We, the members of the Genesee Lutheran Parish, in receiving God’s gracious gifts, are committed to be living examples of Jesus’ love by strengthening and encouraging each other. We commit to love every person and serve anyone we can through word and deed, following the example of our Lord.

Tuesday, November 19, 2013

Relationships

Apparently we're on quite the childhood theology kick these last couple weeks because today I noticed something about Ali, our little 3-year-old, that made me think about our relationships with each other and God.

Ali's favorite toys are her Fisher-Price Little People.  They're small figures that fit in the palm of her hand.  They're cute, kind of chubby, like a baby-faced version of adults.  She absolutely loves the Disney Princesses.  She has several:  Belle, Ariel, Rapunzel, Sleeping Beauty, and so on.  She also has a few male characters like Beast and (from another set) Superman.  But her favorite guy is Prince Eric.

Now Price Eric came in a box with Ariel.  They're the couple from The Little Mermaid movie.  (Ali hasn't actually seen most of these Disney movies, by the way.  She loves these characters sight unseen.)  Ariel and Eric have a fantastic carriage, pulled by a horse, which they're supposed to ride around in.

But you see, in Ali's world, Prince Eric has a problem with, well...constancy.  Long after Beast has retired to his chambers and Superman is busy saving the bottom of the toy box, Prince Eric will be riding around in that carriage with anyone and everyone who comes by.  Already today Eric has been on rides with Rapunzel, Snow White, and Cinderella.  That guy just doesn't care!  He's a fool for carriage riding with pretty princesses.

Now obviously we have some Sixth Commandment issues going on here, but I want to put those aside.  Ali is three.  Adultery doesn't exist.  She's not dating until she turns 40 either, so she has a long time to figure out that kind of relationship.  It doesn't factor into this discussion.

Again:  Nothing I am about to say is meant to paint Eric as husband and Ariel as wife.  We're talking about broader relationships/friendships here.  Just being clear.

With that established, I have noticed two things about Prince Eric that resonate theologically.

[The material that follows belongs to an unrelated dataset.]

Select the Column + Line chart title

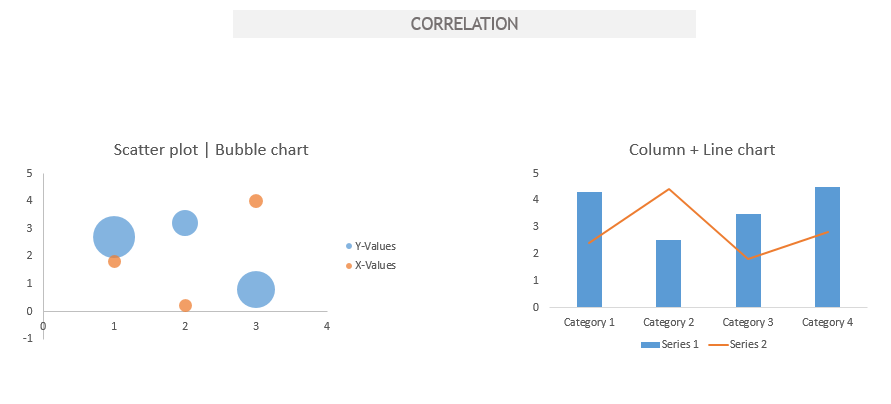pyautogui.click(x=702, y=150)
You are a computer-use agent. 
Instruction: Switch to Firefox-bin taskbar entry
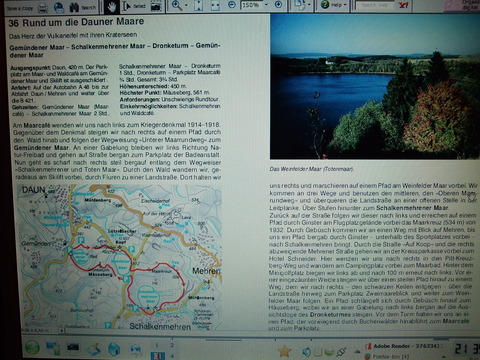coord(387,357)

First, in the simplest sense, how nice to live in a world where you don't have to distinguish between people so much.  For Eric a carriage ride with Belle is just as fun as riding with Ariel.  Life should be more like that.  We spend too much time picking and choosing friends and B.F.F.'s and people inside circles and outside of them.  One of the values of participating in church is having those circles widened.  Connected by God, we can leap over the divisions that usually keep us apart.  One of the neat things about church is that you can be raking leaves or serving tea with a person you didn't know well and, starting only with that "God and service" connection, you suddenly end up friends.  Though certain people get along better than others naturally, in theory you should be able to strike up a conversation with anybody in church and end up better for it on the other end.  That's what we do for each other.  That's how God connects us.  I'm not sure we take full advantage of the potential friends God is providing us like Prince Eric does.

Second, it strikes me that I haven't seen Ariel in quite a while.  I suspect she's exploring under the couch or something.  Whatever the case, it would behoove her to remember that connection and reassurance are an integral part of any friendship.  Sometimes we let our daily duties overwhelm us and forget to touch base with the important people in our lives.  This is true of our relationships with family, friends, even God himself.  If you don't maintain a relationship it's hard to grow into that relationship.  This is another value of church, our Sunday carriage ride.  It connects us intentionally with God and with each other.  Missing out on that connection will inevitably lead to a deterioration of the relationship.  We value what we put time and energy into.  So maybe it's time for Ariel to come out from under that couch and go on a carriage ride or two if she's so inclined!  I suspect Prince Eric misses her.  Their wardrobes do match, after all.

Maybe this week we should all think about connecting with an unexpected friend and spending some time and energy intentionally building relationships.  Who are you going to take a carriage ride with today?

--Pastor Dave (pastordave@geneseelutheranparish.org)

1 comment:

  1. Your paragraph above starting with "First" definitely struck a chord with me. I've gotten to know people over casual conversations that really made me connect with them. I think people are really interesting, and my life certainly ends up better for getting to know someone who I didn't think I had anything in common with, other than we both sit in the pews.